If he had his way, Johnnie’s funeral ceremony itself would be a tasteful, subdued, and minimalist affair. There would be several moments of silence and many of the women from his past would be there, dressed in black, shedding tears at his glossy portrait while some ambient Brian Eno shit played over the sound system. No religion. Few words would be said as the pallbearers loaded his urn of ashes into a rocket and blasted it into the night sky. The party afterwards would however be epic, bacchanal, an American version of one of those Roman-style orgiastic festivities with pigs on spits, platters of exotic fruit, fine wines served from ornate golden pitchers, jugglers, fire-eaters, face-painting, sexual entertainers, and punk rock. The people he loved and freaks of all kind dancing all through the night.

said do me another man

Charlie loved to take a drink at the top of a skyscraper. He was a sucker for any bar over forty stories high. The top of John Hancock in Chicago was a tasteful place to begin his last weekend with Helen.

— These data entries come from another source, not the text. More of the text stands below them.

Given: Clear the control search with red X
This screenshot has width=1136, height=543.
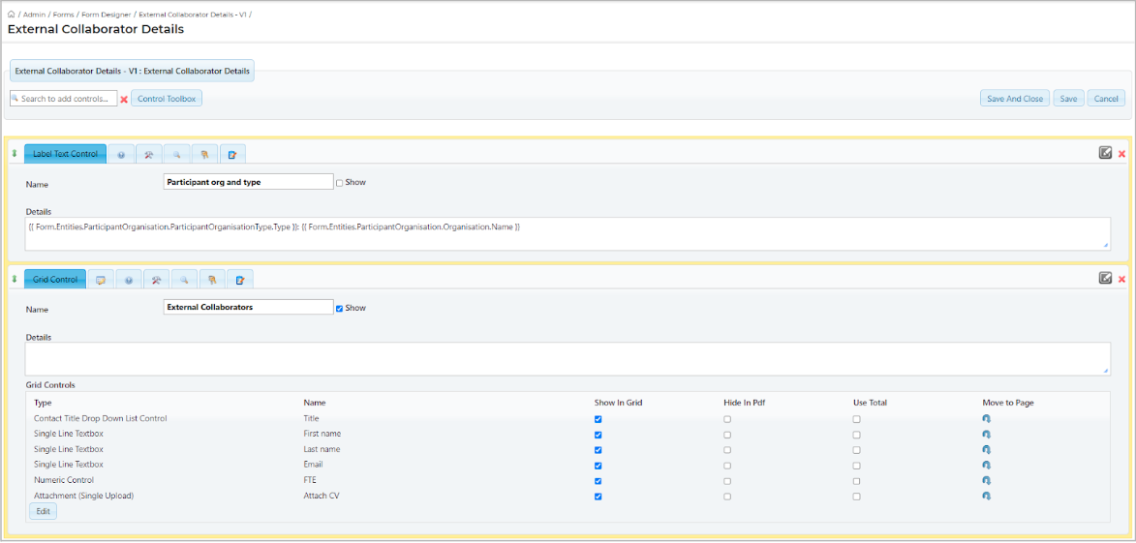Looking at the screenshot, I should pos(124,99).

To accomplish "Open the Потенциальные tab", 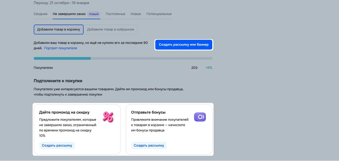I will [x=159, y=14].
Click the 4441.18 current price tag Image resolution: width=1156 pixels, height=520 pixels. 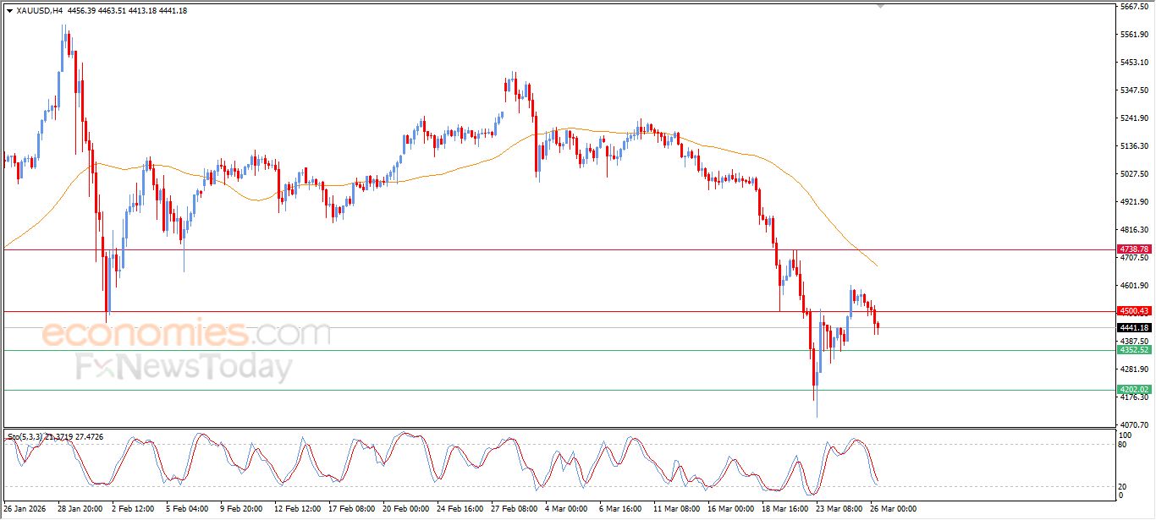click(1134, 326)
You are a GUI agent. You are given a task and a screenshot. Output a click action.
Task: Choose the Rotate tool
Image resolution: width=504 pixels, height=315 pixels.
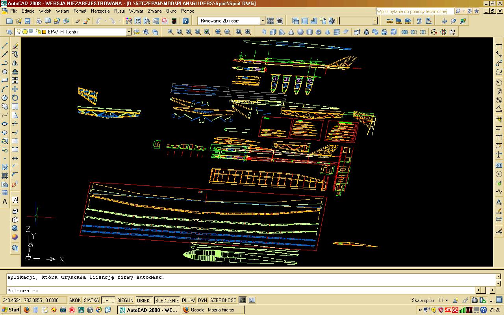point(15,98)
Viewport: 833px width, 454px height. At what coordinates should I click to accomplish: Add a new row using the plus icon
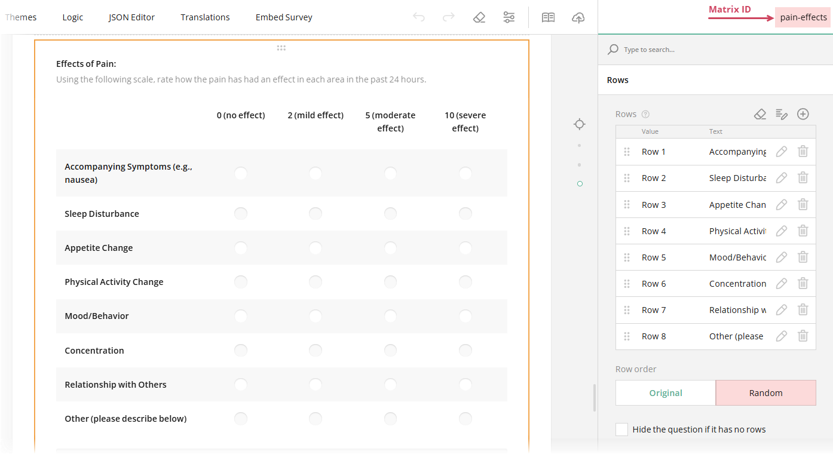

He arrived early and was halfway through his second glass of fifteen-year-old Macallan when the maitre d’ ushered her into the room.

said what up

What Johnnie loves most about New York is the rush and noise of Times Square, its cacophony and blur, its endless ability to distract, its lack of tasteful pretension. More than once he has wandered there, bombed out of his skull on something or another, and leaned back his head to howl into the night.

said you are the man

Though he’s not a churchgoing man or a believer in much other than what he sees with his eyes or otherwise rockets through his head, as he makes his way across the West, Johnnie praises whatever tasteful god or alien species or random forces may have felt fit to form landscapes so strange and sublime, places that he, driving, endlessly, alone, can begin to understand himself.

said the point is what you like

Tasteful assignations are not really Johnnie’s thing, and selectivity is not his strong suit. While it would be unfair to say that he will have sex with just about anything that moves, the fact that he had random hookups with three different women on three separate late night occasions in three public laundromats in three states during the course of one cross-country journey might be offered as evidence of a certain kind. Something about the vibrations of those industrial dryers aroused and comforted him.

said too much

Helen dated around a little at Google, but she had a hard time finding tasteful suitors among the engineers. She had one date with a multimillionaire programmer who let her wait twenty minutes in his living room while he sat in front of his thirty-seven inch plasma and finished wasting his buddies in some online first person shooter, “wielding” what he called his “BMFG.” He actually expected her to enjoy watching that. While the Internet might be responsible for many new forms of social networks, it had done little to advance the type of social graces to which Helen had been accustomed.